Lasciando da parte depilazioni e globuli bianchi, la necessità che spinge la ricerca non religiosa alla moltiplicazione degli elementi dove si radica? Solitamente è la realtà a suggerircela "occamisticamente": se troviamo un osso che, più lo studiamo e meno appartiene ad una razza animale conosciuta, dobbiamo aggiungere nuove ipotesi alle teorie e alle tassonomie attuali, sperando di poter capire meglio le caratteristiche del proprietario di tale insolito reperto. 
Da notare che c'è anche un "occamismo religioso" che, tagliando via, per "obbligo divino", tutto ciò che non è compatibile con la sua divinità (o addirittura con il suo "piano del discorso", come quando nega l'esistenza di "piani atei"), interpreta preventivamente ogni elemento possibile come firma di una divinità: come ai tempi in cui il tuono suscitava stupore ed aveva "inevitabilmente" natura "divina", così anche oggi si potrebbe dire (e forse è già stato detto) che il big bang, se accaduto, ha avuto altrettanto "inevitabile" causa "divina" (perché esporsi al rischio di aggiungere nuovi elementi da tagliare? Per quanto ogni religione risulti oggi, a mio giudizio, sempre un po' "pelosa": più taglia via da una parte i peli dello scetticismo, della logica e della scienza, più questi ricrescono dall'altra; per quanto, come dice il "proverbio antishaming", donna baffuta...). Come detto in precedenza, la vera forza della religione è la fede, il poter "fare spallucce" di fronte a scienza e logica dicendo «ho fede in questo, non mi servono né ragionamenti né dimostrazioni»; una religione che cerca invece di porsi come filosofia o come dialogante con la scienza, al netto di "concessioni" demagogiche e diplomatiche, sega, anzi "rasoia", il ramo su cui è seduta (anche se in fondo lo fa per gioco: sa già che, comunque vada, cadrà sul morbido cuscino della fede).
#632
Citazione di: Duc in altum! il 20 Gennaio 2023, 20:49:32 PMDovresti solo, facendoti un po' di violenza intima (tanto non ti vede nessuno ...e tra te e te), individuare se hai, per quel che riguarda i misteri ontologici umani, delle verità assolute che - "per adesso" - le accogli come vere e giuste.
Se ti fidi, posso dirti che, per ora, mi pare di non averne: sono tendenzialmente diffidente verso gli assoluti che vogliono spiegare a tutti i costi i "misteri ontologici", soprattutto quando sono assoluti che non sanno dimostrarsi tali (e si reggono solo sulla fede altrui in un circolo vizioso). Nel mio piccolo considero alcuni misteri come misteri (altri mi paiono mere fantasie sotto forma di domanda), accetto l'impossibilità di spiegare tutto e riconosco l'infalsificabilità delle teorie infalsificabili per quella che è (ragionando solitamente "a matita", lasciando la penna e lo scalpello per chi è più "ambizioso" o più "ispirato" di me).

= = = = =

**I TUOI COMPITI:**
**A)** Secondo il testo della pagina, qual è la vera forza della religione?
**B)** Trascrivi dal testo della pagina il tratto che va da "Lasciando da parte" fino a "tale insolito reperto.".

= = = = =

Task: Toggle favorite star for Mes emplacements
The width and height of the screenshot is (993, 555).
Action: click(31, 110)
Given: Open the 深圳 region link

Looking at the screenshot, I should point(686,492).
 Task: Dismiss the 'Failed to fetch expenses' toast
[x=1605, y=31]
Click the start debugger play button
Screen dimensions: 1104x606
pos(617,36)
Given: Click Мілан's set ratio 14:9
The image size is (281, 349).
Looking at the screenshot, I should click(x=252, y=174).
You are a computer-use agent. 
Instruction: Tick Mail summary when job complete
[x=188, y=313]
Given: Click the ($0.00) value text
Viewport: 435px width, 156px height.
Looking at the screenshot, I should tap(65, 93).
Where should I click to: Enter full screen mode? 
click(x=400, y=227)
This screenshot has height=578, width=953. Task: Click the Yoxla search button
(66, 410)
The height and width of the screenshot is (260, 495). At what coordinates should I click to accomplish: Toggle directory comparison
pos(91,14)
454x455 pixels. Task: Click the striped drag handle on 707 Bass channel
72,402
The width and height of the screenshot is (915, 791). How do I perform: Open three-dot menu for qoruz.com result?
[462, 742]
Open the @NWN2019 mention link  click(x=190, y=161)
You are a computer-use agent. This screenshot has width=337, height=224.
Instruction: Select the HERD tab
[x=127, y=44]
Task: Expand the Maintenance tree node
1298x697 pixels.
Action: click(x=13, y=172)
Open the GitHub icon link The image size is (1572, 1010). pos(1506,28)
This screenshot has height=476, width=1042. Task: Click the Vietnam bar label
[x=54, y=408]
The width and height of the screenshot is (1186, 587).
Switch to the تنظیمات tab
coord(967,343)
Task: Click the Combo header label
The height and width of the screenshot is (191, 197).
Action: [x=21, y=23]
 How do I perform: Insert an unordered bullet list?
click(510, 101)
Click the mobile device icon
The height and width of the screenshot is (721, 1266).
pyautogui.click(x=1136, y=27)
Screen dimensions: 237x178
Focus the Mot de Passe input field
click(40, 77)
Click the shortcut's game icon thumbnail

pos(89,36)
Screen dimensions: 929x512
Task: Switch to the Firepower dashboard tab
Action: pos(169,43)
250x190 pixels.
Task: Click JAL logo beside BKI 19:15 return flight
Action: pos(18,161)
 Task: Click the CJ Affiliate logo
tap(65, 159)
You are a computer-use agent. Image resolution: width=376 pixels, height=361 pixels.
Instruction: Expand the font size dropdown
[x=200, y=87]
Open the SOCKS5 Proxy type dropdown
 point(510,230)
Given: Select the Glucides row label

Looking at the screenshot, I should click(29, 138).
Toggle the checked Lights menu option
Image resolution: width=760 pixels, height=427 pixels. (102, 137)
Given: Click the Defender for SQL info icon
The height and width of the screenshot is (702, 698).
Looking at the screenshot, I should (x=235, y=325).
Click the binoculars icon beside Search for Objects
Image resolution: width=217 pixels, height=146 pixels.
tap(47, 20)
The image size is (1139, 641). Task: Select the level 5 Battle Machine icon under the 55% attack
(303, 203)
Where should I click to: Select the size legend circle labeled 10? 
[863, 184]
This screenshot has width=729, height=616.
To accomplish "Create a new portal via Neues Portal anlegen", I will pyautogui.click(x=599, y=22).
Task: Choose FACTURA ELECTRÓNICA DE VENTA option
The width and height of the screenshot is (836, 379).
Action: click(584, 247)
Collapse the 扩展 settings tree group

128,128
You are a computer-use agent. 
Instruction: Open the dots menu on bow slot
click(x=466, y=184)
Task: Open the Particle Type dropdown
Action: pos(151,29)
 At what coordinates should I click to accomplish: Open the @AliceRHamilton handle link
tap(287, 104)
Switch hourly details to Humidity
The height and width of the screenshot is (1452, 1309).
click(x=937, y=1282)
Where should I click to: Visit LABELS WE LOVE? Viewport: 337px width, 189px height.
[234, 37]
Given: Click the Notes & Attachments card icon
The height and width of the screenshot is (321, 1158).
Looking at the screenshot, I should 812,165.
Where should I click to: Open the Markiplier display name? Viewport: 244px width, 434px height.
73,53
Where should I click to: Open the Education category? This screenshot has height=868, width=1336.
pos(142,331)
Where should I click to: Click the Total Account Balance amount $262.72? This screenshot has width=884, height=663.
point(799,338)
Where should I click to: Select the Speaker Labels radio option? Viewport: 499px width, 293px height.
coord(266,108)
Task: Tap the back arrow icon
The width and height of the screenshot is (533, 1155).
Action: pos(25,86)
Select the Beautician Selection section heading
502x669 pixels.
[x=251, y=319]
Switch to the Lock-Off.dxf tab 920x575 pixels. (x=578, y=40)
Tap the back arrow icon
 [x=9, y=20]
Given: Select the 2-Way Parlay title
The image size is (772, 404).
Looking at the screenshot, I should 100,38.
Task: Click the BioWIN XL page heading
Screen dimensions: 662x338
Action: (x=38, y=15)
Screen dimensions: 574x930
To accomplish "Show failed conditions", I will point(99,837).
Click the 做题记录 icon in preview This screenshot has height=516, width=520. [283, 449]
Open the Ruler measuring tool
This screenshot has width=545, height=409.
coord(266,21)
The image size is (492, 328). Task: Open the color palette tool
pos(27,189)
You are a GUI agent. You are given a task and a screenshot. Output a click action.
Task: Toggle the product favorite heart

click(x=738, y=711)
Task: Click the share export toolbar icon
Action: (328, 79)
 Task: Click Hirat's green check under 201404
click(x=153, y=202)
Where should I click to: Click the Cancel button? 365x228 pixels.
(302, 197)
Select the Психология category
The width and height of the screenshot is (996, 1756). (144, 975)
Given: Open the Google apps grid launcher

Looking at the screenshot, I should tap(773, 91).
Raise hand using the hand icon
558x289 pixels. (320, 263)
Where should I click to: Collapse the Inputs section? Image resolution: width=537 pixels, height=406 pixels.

= = = = =

**RISPOSTE AI COMPITI:**
**A)** La vera forza della religione è la fede.

**B)**
Lasciando da parte depilazioni e globuli bianchi, la necessità che spinge la ricerca non religiosa alla moltiplicazione degli elementi dove si radica? Solitamente è la realtà a suggerircela "occamisticamente": se troviamo un osso che, più lo studiamo e meno appartiene ad una razza animale conosciuta, dobbiamo aggiungere nuove ipotesi alle teorie e alle tassonomie attuali, sperando di poter capire meglio le caratteristiche del proprietario di tale insolito reperto.